(click to enlarge and see the glorious history of WaWa)
The store that gives so much and asks for so little in return. Time to cash in on your liquid crack. Sure, it’s only $1.79 you’ll be saving anyways, but that’s the genius of it. Go in for your free morning coffee and there’s no way you’re leaving without multiple goodies. Impossible to be waiting at the counter and not get a breakfast sandwich. Once that Bacon Egg & Cheese on a bagel box is staring into your soul it’s checkmate, diabetes. And that’s he way it should be.
The 5 Greatest Things About WaWa:
5) To-Go Meals/Breakfast Sandwiches
Not the best sandwiches, wraps and salads in the land, but dammit if they aren’t good enough. Pick up a Sausage Egg & Cheese Biscuit or Spicy Turkey Wrap and call it a meal. Who cares if it’s coming out within an hour anyways. Dropping heat while on the clock is as an encouraged and as American as it gets.
Cheap, convenient and quick. Walk in to get your fix and you’re out within 45 seconds if you know what you’re doing. Sadly there are a lot of people who don’t know what the fuck they’re doing. Hit up a WaWa for coffee during morning rush hour and you will see at least a dozen lost puppies who might as well be in a foreign country during wartime. Not that hard to decide on a cream, people. Pick it up.
3) Free ATM
BY FAR the most underrated aspect of WaWa. It’s outrageous what certain banks or bars charge to access your own money. If you’re a warm blooded male and spend your fair share of time in strip clubs and casinos like you should, you know the fees are borderline sexual assault. Best stop by a WaWa first to get out the cash you’re regrettably spend later anyways.
And it’s 2014. Call it an ATM. I know it’s an old school local thing but if you need to go “Tap MAC” that’s probably the only good thing you’ve tapped in decades. Or you’re from Delco. Similar fates.

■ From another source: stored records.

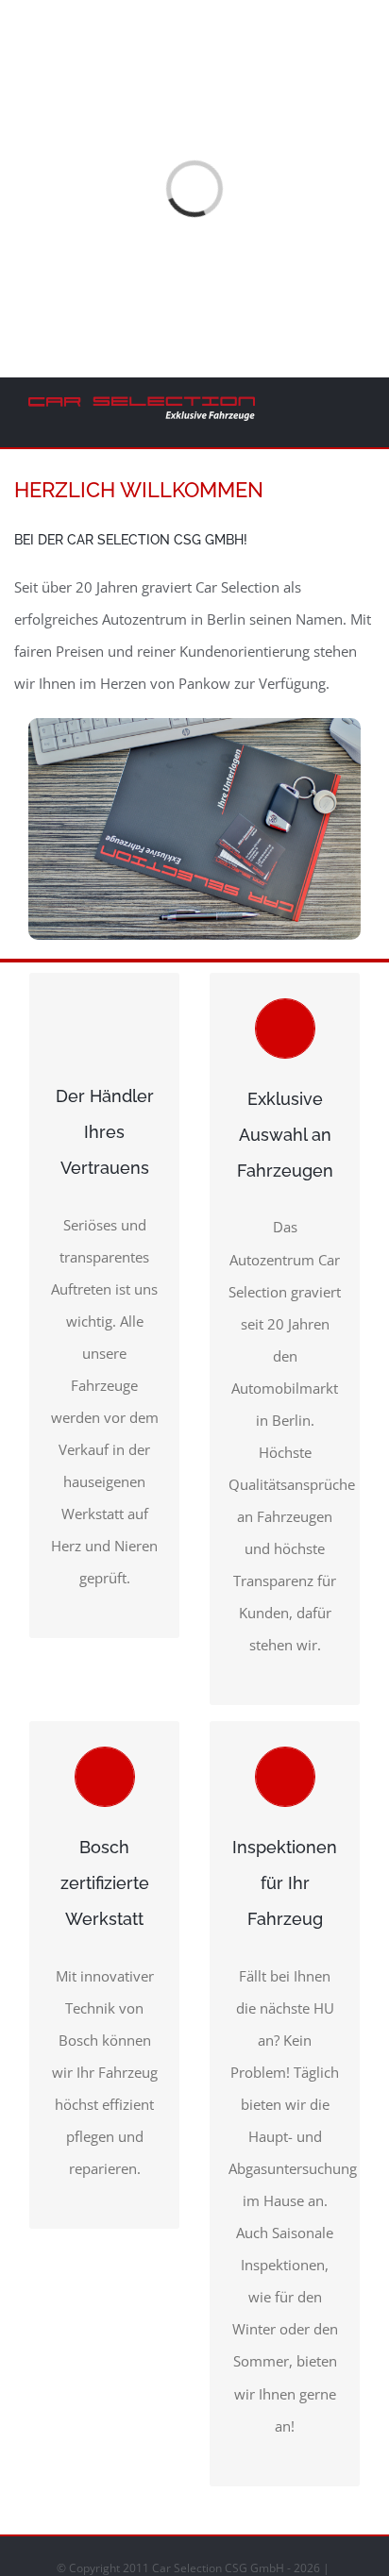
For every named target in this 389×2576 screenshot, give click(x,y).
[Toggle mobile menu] (353, 409)
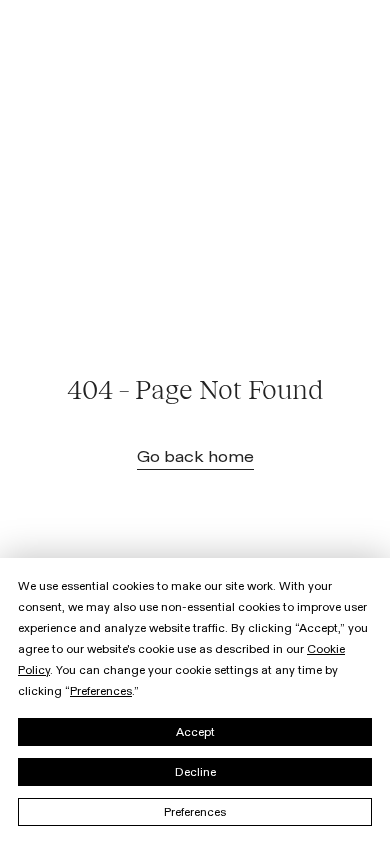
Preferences (195, 812)
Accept (195, 732)
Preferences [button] (101, 691)
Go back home (195, 457)
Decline (195, 772)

The staple of WaWa. Have eaten more Shorti’s in my lifetime than home cooked meals, and I know I’m not alone in that boat. The quality has dipped over the past half decade or so, but the hoagies are still above average. Never were on Primo’s level but still toasts the nuts off of any Subway or convenience store sandwich known to man. Plus Hoagiefest songs are better than 90% of the happy crap out on the airwaves today. Jams ahoy.
1) The Actual Convenience
Everything it tailored to get you what you need and get you the fuck out. Gas, food, drink, money, condoms, toiletries, freedom. Immaculate place even offers free air for your tires. Like a mini-Walmart but efficient and not filled with people who shouldn’t be allowed to vote and/or breed. Plus if you live within 50 miles of Philadelphia there is a WaWa literally on every corner. A spot that has almost everything you need and you can’t swing a dead cat without hitting one. Gotta love it.